__WORK TASK__
Wherever the string "back" shows up in the material below, copy that line.

__DATA PROVIDED__

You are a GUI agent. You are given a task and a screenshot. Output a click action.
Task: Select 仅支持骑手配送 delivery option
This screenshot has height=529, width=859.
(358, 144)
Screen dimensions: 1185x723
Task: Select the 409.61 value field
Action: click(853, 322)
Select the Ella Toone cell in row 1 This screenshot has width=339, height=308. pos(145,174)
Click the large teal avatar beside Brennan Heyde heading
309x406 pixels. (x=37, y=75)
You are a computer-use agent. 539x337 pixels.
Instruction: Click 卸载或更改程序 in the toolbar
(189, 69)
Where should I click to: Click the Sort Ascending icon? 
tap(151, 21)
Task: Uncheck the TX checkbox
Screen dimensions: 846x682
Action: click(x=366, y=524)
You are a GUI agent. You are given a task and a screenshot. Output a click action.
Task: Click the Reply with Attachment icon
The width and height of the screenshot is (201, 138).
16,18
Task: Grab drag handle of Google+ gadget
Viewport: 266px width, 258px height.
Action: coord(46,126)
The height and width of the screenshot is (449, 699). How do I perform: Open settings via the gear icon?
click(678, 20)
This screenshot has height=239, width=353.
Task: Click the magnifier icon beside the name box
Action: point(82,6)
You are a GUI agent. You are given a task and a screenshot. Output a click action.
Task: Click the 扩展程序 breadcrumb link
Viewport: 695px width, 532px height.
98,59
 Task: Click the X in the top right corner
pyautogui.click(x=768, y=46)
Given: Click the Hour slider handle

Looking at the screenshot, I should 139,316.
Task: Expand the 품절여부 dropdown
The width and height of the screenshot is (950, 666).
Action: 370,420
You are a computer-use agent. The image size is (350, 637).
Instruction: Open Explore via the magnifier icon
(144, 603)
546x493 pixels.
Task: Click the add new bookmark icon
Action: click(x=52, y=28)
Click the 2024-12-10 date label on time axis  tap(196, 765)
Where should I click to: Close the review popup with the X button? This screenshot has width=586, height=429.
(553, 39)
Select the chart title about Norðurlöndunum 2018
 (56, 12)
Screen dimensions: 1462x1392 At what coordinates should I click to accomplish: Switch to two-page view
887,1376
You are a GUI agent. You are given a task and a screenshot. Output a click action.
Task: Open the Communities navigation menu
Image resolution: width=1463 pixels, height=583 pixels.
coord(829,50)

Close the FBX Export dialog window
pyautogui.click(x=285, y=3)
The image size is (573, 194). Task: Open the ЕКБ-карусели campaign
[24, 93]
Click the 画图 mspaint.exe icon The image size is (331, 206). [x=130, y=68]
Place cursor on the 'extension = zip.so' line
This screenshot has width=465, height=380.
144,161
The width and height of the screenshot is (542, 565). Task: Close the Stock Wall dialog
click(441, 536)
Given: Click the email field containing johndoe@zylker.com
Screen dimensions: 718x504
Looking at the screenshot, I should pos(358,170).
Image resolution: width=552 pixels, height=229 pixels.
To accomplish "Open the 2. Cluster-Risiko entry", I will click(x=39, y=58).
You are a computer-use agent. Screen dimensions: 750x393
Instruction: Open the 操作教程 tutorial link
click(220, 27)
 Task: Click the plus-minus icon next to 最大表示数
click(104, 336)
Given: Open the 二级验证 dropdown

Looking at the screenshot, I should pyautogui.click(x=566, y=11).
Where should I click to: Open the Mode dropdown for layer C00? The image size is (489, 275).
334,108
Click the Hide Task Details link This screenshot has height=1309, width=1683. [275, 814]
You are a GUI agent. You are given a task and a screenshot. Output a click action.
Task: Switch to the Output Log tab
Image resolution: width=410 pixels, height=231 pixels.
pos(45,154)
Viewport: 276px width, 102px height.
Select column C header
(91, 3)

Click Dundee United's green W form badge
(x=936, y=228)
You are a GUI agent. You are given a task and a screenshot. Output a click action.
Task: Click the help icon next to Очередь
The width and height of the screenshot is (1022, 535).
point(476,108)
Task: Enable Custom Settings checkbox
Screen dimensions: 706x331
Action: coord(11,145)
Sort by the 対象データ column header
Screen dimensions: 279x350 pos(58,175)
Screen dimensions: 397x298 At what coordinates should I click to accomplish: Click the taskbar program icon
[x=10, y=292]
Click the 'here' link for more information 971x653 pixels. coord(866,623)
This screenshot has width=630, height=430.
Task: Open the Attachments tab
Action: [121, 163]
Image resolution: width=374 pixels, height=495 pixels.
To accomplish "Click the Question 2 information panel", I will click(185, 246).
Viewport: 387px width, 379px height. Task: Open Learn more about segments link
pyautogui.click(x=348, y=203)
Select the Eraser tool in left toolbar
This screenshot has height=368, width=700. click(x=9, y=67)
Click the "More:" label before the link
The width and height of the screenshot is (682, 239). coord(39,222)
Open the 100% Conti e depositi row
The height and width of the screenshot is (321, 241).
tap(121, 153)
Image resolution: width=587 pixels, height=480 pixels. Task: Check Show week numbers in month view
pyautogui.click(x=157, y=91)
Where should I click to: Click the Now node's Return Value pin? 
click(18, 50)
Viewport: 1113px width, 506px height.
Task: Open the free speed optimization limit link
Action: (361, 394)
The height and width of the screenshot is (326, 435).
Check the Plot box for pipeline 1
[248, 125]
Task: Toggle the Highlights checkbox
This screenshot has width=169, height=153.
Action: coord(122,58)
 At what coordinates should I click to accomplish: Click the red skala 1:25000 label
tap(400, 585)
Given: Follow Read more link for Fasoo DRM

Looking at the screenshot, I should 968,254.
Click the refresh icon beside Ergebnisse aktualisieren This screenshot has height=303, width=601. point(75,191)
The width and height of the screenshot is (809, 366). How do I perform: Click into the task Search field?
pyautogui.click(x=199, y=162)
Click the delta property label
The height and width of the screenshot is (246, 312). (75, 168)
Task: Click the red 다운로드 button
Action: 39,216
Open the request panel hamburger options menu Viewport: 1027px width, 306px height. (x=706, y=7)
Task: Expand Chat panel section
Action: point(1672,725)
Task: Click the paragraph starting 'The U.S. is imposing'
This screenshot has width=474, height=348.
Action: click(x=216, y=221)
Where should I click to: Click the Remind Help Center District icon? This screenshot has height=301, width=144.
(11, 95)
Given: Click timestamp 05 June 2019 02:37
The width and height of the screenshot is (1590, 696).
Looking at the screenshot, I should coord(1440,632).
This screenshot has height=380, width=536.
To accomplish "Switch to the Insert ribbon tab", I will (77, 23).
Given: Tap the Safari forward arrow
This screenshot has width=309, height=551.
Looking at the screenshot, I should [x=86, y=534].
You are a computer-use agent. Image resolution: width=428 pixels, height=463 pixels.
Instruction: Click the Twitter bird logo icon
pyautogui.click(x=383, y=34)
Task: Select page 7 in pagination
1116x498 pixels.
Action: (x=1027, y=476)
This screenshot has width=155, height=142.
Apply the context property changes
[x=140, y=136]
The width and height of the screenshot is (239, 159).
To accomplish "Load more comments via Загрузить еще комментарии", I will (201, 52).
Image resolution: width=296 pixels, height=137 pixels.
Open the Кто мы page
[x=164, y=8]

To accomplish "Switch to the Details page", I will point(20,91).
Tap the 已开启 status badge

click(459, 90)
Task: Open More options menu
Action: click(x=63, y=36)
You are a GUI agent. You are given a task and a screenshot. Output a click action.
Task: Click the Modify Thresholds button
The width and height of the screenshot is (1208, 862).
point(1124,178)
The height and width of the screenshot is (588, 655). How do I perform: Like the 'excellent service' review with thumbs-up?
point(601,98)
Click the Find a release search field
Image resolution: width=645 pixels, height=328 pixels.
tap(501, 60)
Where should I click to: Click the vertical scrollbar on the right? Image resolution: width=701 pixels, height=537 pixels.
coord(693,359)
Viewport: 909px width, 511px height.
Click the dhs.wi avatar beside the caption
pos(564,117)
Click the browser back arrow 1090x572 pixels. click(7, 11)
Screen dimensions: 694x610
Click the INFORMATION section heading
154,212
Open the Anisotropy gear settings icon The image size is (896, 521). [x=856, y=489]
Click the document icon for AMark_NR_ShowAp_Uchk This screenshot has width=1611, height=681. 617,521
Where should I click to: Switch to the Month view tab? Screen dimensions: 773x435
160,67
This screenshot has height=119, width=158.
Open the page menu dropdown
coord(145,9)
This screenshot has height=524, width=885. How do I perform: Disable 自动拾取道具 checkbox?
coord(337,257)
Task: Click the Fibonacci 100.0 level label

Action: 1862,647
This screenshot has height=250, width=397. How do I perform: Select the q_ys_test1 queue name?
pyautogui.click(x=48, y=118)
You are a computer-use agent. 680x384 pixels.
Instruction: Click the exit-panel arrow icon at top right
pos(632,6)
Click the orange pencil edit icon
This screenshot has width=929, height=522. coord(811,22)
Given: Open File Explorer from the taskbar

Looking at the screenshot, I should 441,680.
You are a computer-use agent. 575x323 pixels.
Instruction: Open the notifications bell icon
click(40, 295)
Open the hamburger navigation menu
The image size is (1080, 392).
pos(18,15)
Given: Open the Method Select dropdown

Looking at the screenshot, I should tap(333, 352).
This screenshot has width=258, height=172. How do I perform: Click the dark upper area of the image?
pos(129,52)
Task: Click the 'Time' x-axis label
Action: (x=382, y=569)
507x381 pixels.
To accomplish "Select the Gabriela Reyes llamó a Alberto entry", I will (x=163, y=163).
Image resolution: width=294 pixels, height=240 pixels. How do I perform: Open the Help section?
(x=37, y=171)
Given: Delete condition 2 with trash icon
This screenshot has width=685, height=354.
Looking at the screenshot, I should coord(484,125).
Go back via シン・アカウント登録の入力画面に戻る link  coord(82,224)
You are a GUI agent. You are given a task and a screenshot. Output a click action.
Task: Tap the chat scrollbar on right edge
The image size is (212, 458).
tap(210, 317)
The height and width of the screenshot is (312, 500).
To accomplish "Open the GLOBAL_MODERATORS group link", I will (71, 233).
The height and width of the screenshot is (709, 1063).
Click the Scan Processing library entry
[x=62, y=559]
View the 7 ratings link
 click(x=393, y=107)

__YOUR SOLUTION__
Click the browser back arrow 1090x572 pixels. click(7, 11)
Go back via シン・アカウント登録の入力画面に戻る link  coord(82,224)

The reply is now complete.